━━━━━ Material provided

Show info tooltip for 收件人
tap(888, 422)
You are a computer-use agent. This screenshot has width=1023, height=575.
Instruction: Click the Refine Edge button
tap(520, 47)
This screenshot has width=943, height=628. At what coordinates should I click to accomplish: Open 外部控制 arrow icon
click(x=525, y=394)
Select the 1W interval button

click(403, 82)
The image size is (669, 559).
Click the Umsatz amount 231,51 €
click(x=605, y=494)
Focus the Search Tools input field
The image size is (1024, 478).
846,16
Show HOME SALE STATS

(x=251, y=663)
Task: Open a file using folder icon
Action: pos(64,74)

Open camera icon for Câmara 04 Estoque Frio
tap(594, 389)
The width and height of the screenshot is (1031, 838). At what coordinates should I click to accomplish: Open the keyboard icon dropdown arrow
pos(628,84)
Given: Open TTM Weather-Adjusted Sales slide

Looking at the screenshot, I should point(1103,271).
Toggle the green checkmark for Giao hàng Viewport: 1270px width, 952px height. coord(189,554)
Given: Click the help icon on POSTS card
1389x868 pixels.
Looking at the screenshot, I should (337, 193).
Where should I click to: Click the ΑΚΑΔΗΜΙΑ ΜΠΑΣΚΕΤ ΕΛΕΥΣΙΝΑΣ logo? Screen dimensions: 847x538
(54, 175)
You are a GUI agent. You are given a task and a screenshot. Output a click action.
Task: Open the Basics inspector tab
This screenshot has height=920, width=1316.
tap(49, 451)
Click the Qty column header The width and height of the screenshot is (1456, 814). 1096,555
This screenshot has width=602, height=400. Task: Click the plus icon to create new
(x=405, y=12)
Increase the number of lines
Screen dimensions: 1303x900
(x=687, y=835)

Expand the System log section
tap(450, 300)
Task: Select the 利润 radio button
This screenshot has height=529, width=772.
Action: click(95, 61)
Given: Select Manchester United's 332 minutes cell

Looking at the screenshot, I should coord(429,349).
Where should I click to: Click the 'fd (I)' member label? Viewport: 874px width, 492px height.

━━━━━━━━━━

(Exercise directions) What is needed is a word-for-word copy of all the entries.

(Your response)
Show info tooltip for 收件人
tap(888, 422)
You are a computer-use agent. This screenshot has width=1023, height=575.
Instruction: Click the Refine Edge button
tap(520, 47)
This screenshot has width=943, height=628. At what coordinates should I click to accomplish: Open 外部控制 arrow icon
click(x=525, y=394)
Select the 1W interval button

click(403, 82)
The image size is (669, 559).
Click the Umsatz amount 231,51 €
click(x=605, y=494)
Focus the Search Tools input field
The image size is (1024, 478).
846,16
Show HOME SALE STATS

(x=251, y=663)
Task: Open a file using folder icon
Action: pos(64,74)

Open camera icon for Câmara 04 Estoque Frio
tap(594, 389)
The width and height of the screenshot is (1031, 838). At what coordinates should I click to accomplish: Open the keyboard icon dropdown arrow
pos(628,84)
Given: Open TTM Weather-Adjusted Sales slide

Looking at the screenshot, I should point(1103,271).
Toggle the green checkmark for Giao hàng Viewport: 1270px width, 952px height. coord(189,554)
Given: Click the help icon on POSTS card
1389x868 pixels.
Looking at the screenshot, I should (337, 193).
Where should I click to: Click the ΑΚΑΔΗΜΙΑ ΜΠΑΣΚΕΤ ΕΛΕΥΣΙΝΑΣ logo? Screen dimensions: 847x538
(54, 175)
You are a GUI agent. You are given a task and a screenshot. Output a click action.
Task: Open the Basics inspector tab
This screenshot has height=920, width=1316.
tap(49, 451)
Click the Qty column header The width and height of the screenshot is (1456, 814). 1096,555
This screenshot has width=602, height=400. Task: Click the plus icon to create new
(x=405, y=12)
Increase the number of lines
Screen dimensions: 1303x900
(x=687, y=835)

Expand the System log section
tap(450, 300)
Task: Select the 利润 radio button
This screenshot has height=529, width=772.
Action: click(95, 61)
Given: Select Manchester United's 332 minutes cell

Looking at the screenshot, I should coord(429,349).
Where should I click to: Click the 'fd (I)' member label? Viewport: 874px width, 492px height.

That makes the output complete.